* _Exercise goal_
With the pictures excluded, reproduce all of the data exactly.
== Segment start ==
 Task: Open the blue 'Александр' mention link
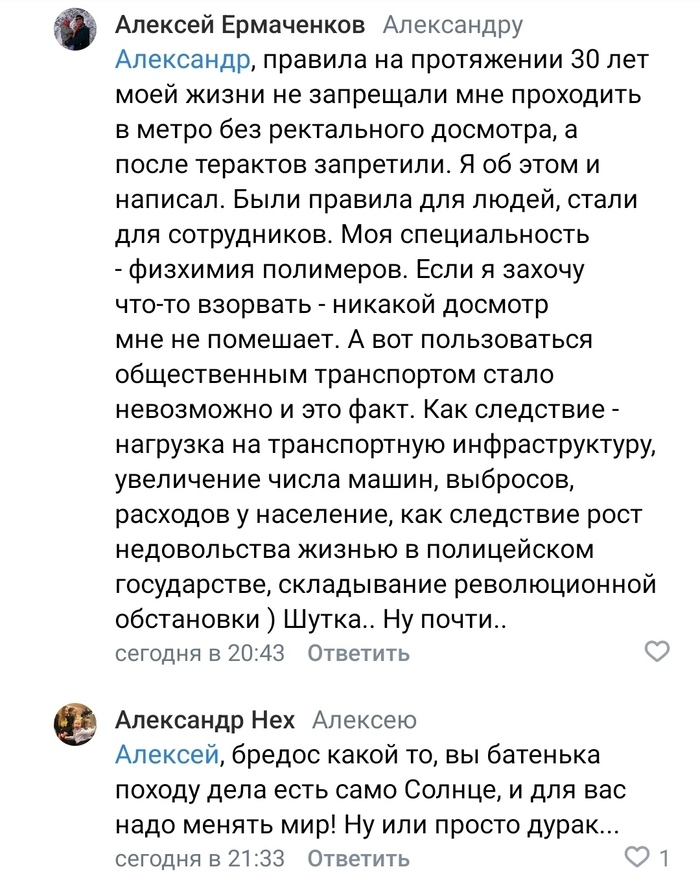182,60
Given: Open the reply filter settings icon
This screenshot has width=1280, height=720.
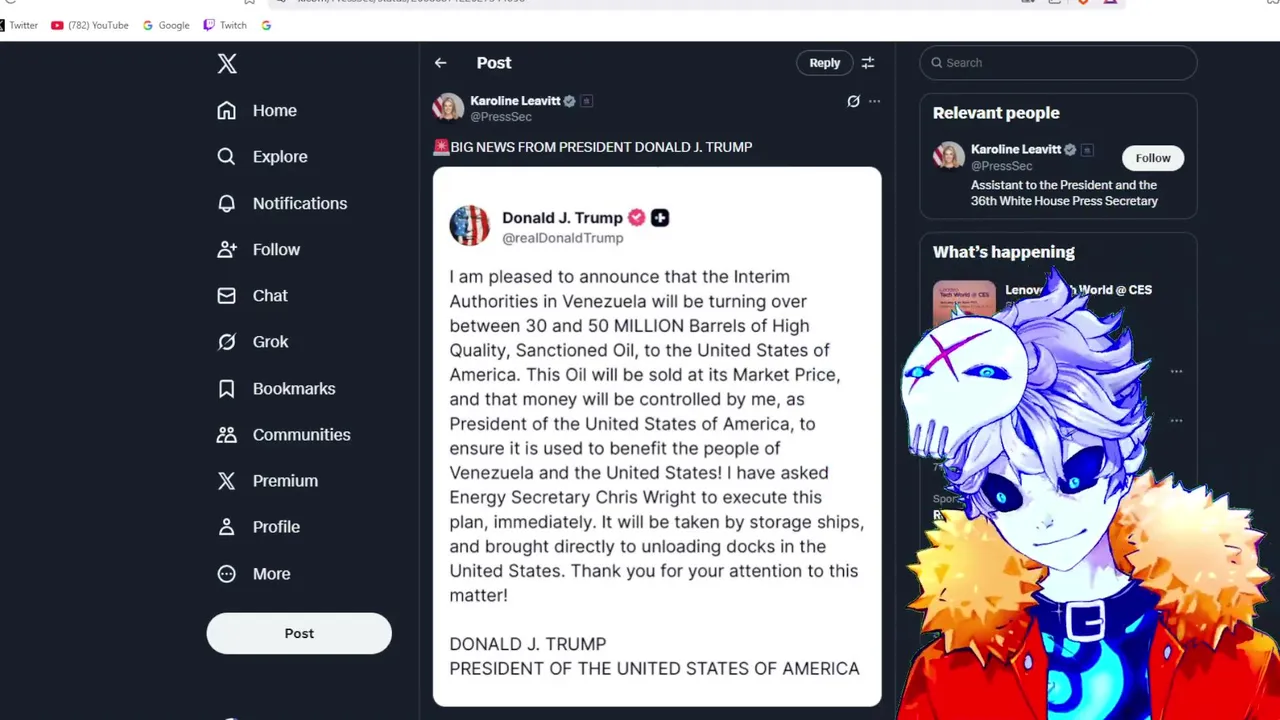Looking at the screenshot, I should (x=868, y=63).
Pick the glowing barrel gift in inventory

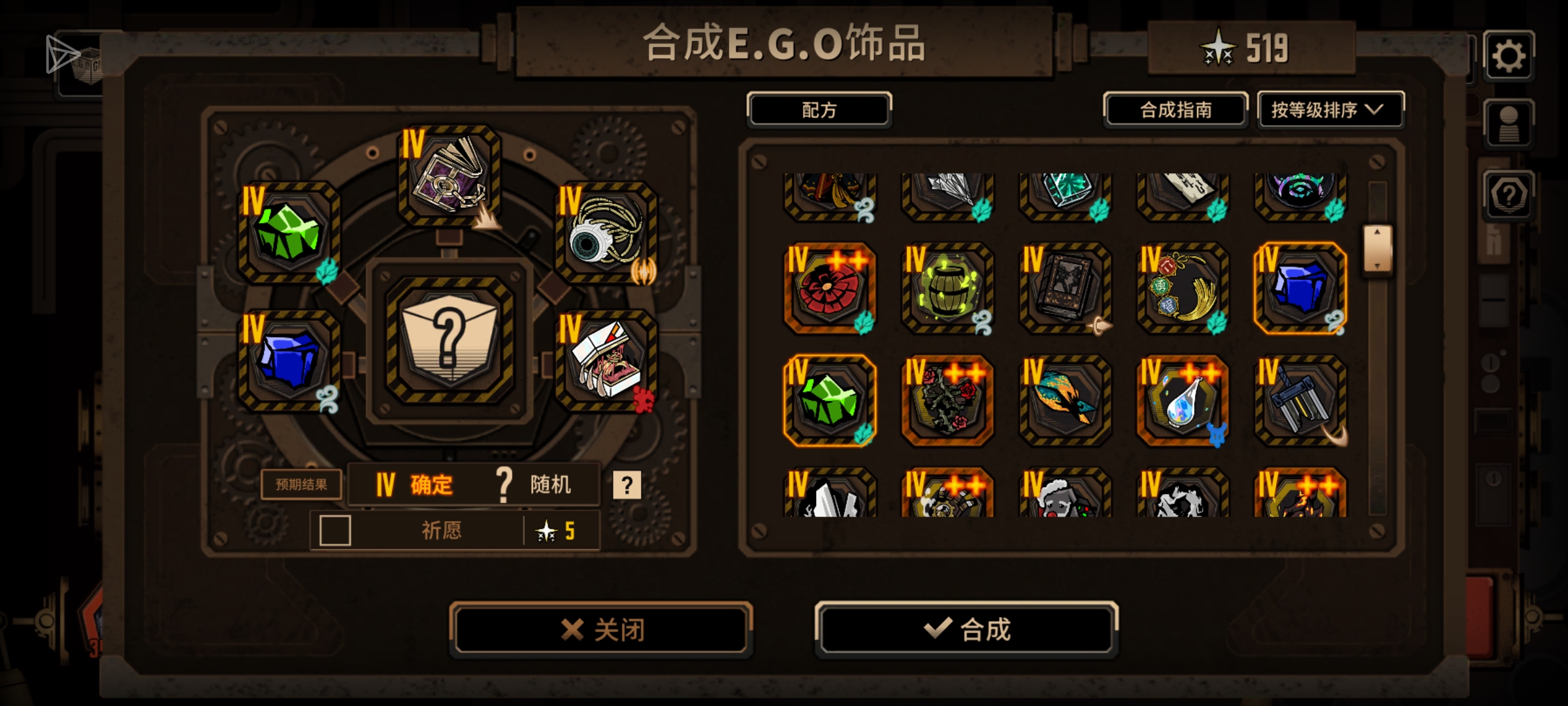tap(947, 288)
== Segment end ==
* _Written reply_
 Task: Open the blue 'Александр' mention link
182,60
Given: Open the reply filter settings icon
This screenshot has width=1280, height=720.
Looking at the screenshot, I should (x=868, y=63).
Pick the glowing barrel gift in inventory

tap(947, 288)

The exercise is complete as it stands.